Андрей Дышев - Щекочу нервы. Дорого (сборник)
«Конечно, это естественное желание, – успокаивая себя, подумал Юдин. – Не я один такой. И нечего этого стыдиться. Все мы где-то в душе немножко доминанты, самцы и деспоты. Это заложено в нас природой. Силой разума мы сдерживаемся, ведем себя цивилизованно, а во время игры расслабляемся и становимся теми, кто мы на самом деле».
– Мне главное, чтобы нервы пощекотало и чтоб вот здесь продрало как следует, – признался Юдин и постучал себя кулаком по груди.
– Это я вам гарантирую, – без тени сомнения ответила Гертруда Армаисовна и положила перед собой чистый бланк договора.
Все складывалось очень удачно. Мила улетала в Анталью завтра утром, и Юдин после ее отлета мог спокойно скакать со своим войском по деревне, жечь, грабить и… и чинить прочие ханские безобразия.
– Что тебе сказали в экстрим-агентстве? – спросила она, примеряя у зеркала белую футболку с лиловым цветком на груди.
Юдин скорчил гримасу, словно выпил хлористого кальция.
– Так… – уклончиво ответил он. – Чепуха какая-то.
– Может, мне отказаться от Антальи и поехать с тобой на какой-нибудь экстрим?
Тут надо было сыграть тонко. Юдин сделал вид, что обдумывает это предложение. Стал вспоминать, что Мила ненавидит более всего. Во-первых, отсутствие душа. Затем – жесткую постель. И еще холод. И, конечно, сырость.
– Давай, – ответил он, ничуть не сомневаясь, что жена откажется. – Меня ребята давно приглашают в байдарочный поход по Таймыру. Романтика! Палатки, костер, тундра, песни под гитару. Правда, погода там неважная, комары, сырость. Да и снег может пойти в любую минуту.
– А мы купим непромокаемую палатку и пуховые спальные мешки, – вдруг проявила небывалый аскетизм Мила. – Мне давно хотелось побывать с тобой на краю света! – И она легкомысленно пропела: – «Держись, геолог, крепись, геолог! Ты ветру и снегу брат!»

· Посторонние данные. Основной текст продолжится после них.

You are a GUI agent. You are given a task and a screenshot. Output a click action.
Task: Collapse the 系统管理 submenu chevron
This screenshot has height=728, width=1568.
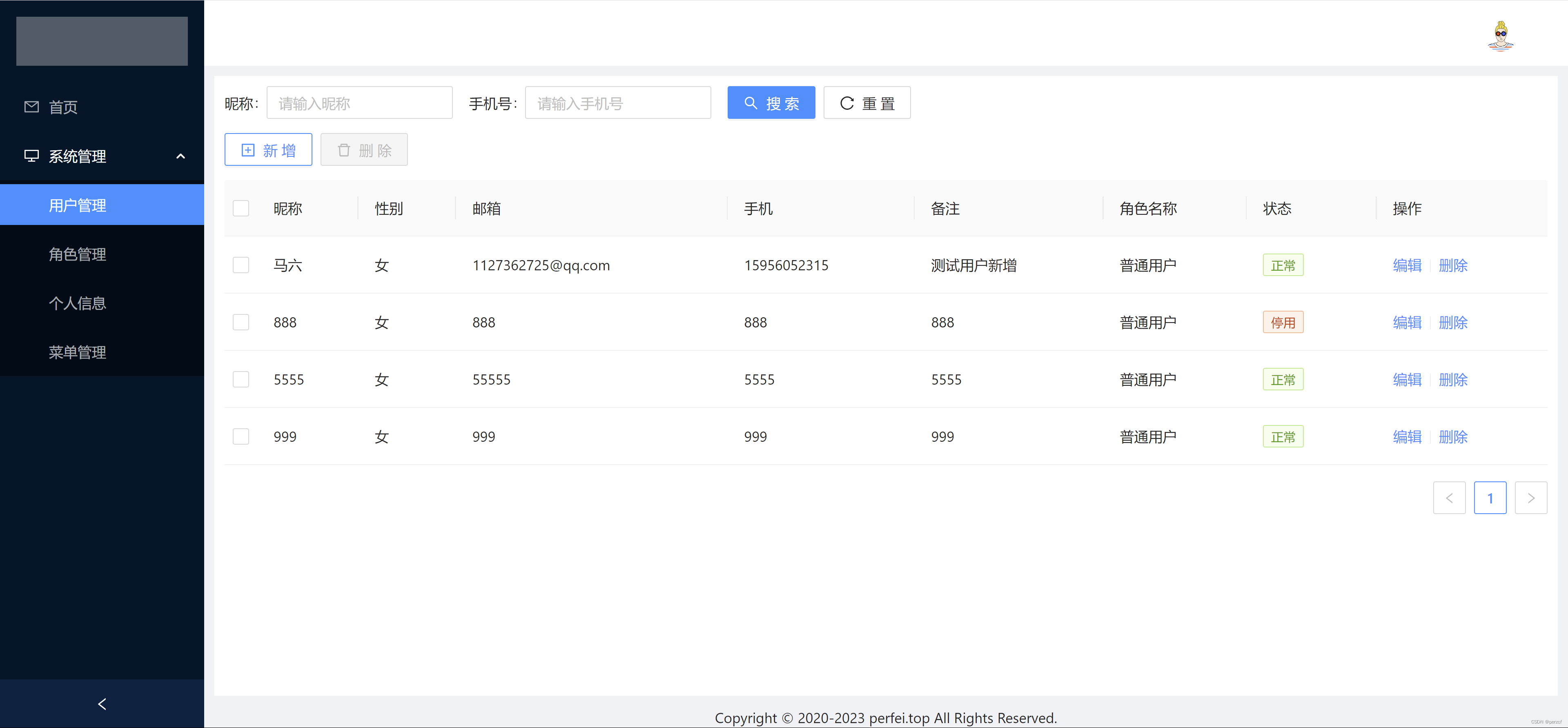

Юдин незаметно сконфузился. Развивать тему Таймыра становилось опасно. Кто знает, какие бредовые идеи поселились в черепной коробке этой дуры? Мила глядела на мужа насмешливо и выжидающе, словно хотела сказать: что, дружочек, струсил? Ответ был за Юдиным. Он чувствовал, что, если сыграет ва-банк и согласится поехать с ней на Таймыр, – она поедет.
– Тебе нельзя ночевать в палатке, – сказал он, дурея от собственной жестокости. – Застудишь яичники и тогда вообще будешь безнадежной, как старая смоковница.
Он напомнил ей о ее беде, о нематеринстве, неполноценной женскости. Мила продолжала улыбаться, но уже не так. Теперь ее улыбка больше напоминала гримасу обиженного, готового заплакать ребенка.
Он не стал провожать ее, и Мила поехала в аэропорт на автобусе от «Речного вокзала». Чтобы исключить какие-либо неприятные недоразумения, ближе к полудню Юдин позвонил в справочную и выяснил, вылетел ли самолет в Анталью. Ему подтвердили, что не только вылетел, но уже благополучно приземлился. Тогда Юдин позвонил жене на мобильный. От вчерашнего разговора у него остался неприятный осадок в душе, и ему хотелось сказать Миле что-то ласковое и приятное. Она ответила. Фоном за ее словами стоял акустический гул и путаная многоязычная речь.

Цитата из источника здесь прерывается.